Having leaders with a diverse set of experiences and viewpoints is extremely valuable — and with the rapid pace of change in healthcare today, great leadership is more important than ever. “Appropriately trained and motivated physicians are uniquely qualified to lead the multidisciplinary teams undertaking these efforts at truly improving our nation's health and productivity,” says Dr. Glenn Mitchell, Professor of Healthcare Informatics at Harrisburg University of Science and Technology.
Thankfully, the skills that effective leaders need can be taught. Here are a few strategies to help build a quality leadership team at your healthcare organization.
Identify Potential Leaders
Leadership challenges in healthcare have remained consistent throughout the years, Mitchell says. “Leaders need training to be optimally effective,” he says, noting that many organizations haven’t taken the time to provide effective leadership training.
Mitchell says organizations also need to do a better job of finding new leadership talent, especially by identifying internal candidates who have the potential to move up. “Those with potential attributes that suggest leadership ability should be identified early and allowed to take the time to attend workshops and retreats that will make them more effective and pay back the organization's investment in them,” he says.
Provide Coaching and Training
Healthcare organizations need to provide structured teaching and coaching programs to help leadership candidates grow and evolve their skill sets. “It is tough in some situations to get people together physically,” says Alison Hendren, CEO and founder of Coaching Out of the Box.
HR should make it a responsibility to hold frequent training sessions and also give candidates the ability to train on their own time, by providing tools such as webinars and virtual meetings.
Hendren also recommends that organizations abide by a core rule for coaching and training, no matter how it’s conducted: Keep things simple and pragmatic. “It doesn’t have to take months and months,” she says.

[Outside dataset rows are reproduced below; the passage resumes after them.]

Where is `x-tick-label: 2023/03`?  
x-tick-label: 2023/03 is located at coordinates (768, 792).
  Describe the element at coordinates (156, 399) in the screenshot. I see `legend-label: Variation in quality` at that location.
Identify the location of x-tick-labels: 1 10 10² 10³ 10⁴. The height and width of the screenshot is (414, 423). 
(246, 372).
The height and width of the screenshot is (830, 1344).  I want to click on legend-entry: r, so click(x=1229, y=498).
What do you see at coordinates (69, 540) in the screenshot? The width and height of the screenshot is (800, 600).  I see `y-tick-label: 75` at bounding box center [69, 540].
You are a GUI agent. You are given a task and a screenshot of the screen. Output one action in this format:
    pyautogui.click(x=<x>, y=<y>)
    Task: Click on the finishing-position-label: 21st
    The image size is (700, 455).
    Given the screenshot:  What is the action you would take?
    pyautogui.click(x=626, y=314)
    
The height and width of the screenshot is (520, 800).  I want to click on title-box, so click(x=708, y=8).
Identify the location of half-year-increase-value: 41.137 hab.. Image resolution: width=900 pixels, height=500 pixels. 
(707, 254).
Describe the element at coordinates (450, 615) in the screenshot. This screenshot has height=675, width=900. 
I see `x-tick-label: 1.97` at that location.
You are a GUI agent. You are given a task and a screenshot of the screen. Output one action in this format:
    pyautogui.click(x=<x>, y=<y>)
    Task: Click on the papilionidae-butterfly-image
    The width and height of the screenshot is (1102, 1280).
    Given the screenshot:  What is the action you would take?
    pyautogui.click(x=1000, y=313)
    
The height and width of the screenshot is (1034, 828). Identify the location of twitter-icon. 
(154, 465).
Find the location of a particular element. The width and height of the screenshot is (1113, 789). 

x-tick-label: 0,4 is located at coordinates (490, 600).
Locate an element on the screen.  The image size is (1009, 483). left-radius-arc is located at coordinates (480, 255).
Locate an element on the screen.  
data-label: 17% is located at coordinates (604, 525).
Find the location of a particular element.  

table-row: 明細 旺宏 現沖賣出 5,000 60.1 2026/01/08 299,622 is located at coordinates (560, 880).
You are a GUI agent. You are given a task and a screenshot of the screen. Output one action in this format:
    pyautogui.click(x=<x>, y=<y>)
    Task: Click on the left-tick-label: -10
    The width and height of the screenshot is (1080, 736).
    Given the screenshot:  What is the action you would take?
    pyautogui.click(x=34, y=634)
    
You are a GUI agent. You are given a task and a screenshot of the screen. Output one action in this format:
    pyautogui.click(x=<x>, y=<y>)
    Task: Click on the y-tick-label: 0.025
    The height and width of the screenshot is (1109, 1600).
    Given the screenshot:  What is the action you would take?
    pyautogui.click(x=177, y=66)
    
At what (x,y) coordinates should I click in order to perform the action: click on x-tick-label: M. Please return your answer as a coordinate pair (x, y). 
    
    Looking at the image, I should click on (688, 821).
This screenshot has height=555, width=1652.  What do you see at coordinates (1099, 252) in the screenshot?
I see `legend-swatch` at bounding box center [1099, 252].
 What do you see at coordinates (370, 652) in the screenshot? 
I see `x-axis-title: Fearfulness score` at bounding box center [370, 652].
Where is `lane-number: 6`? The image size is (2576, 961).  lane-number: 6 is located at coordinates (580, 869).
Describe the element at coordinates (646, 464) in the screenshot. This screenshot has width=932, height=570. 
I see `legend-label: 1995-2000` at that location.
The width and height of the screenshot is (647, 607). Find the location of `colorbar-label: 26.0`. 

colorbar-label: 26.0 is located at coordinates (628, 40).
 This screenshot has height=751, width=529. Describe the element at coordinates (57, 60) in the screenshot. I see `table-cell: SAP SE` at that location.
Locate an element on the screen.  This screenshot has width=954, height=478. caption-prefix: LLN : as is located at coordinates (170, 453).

As an example, she cites a healthcare organization that held “coaching cafes” for its employees, where challenges and competencies were addressed in five-minute intervals. “Even in five minutes it is amazing what you can do,” she says. “It’s not that complicated.”
Implement Your Programs Now
Implementing training programs can be time-consuming. They require effort to plan, and they don't necessarily drive profits directly.
But effective training and coaching are incredibly important for organizational success, particularly when it comes to physician leadership. Not only are physician leaders well-equipped to help reduce the cost of healthcare, but they’re also better able to advocate for their patients’ needs. “In the interest of efficiency and reduction of overall medical costs, appropriate physician leaders must be brought back into prominence among healthcare leaders,” Mitchell says. “The interests of patients and their outcomes must have priority.”
Hendren says she has noticed another benefit to training programs — they improve organizational culture. “What we have seen is that people want to do work that’s meaningful,” she says. “They want to be included.”
Ultimately, creating powerful leadership teams is incredibly important for organizational success. From navigating change to creating a better environment for patients, effective leadership has the potential to be a powerful differentiator for your healthcare organization.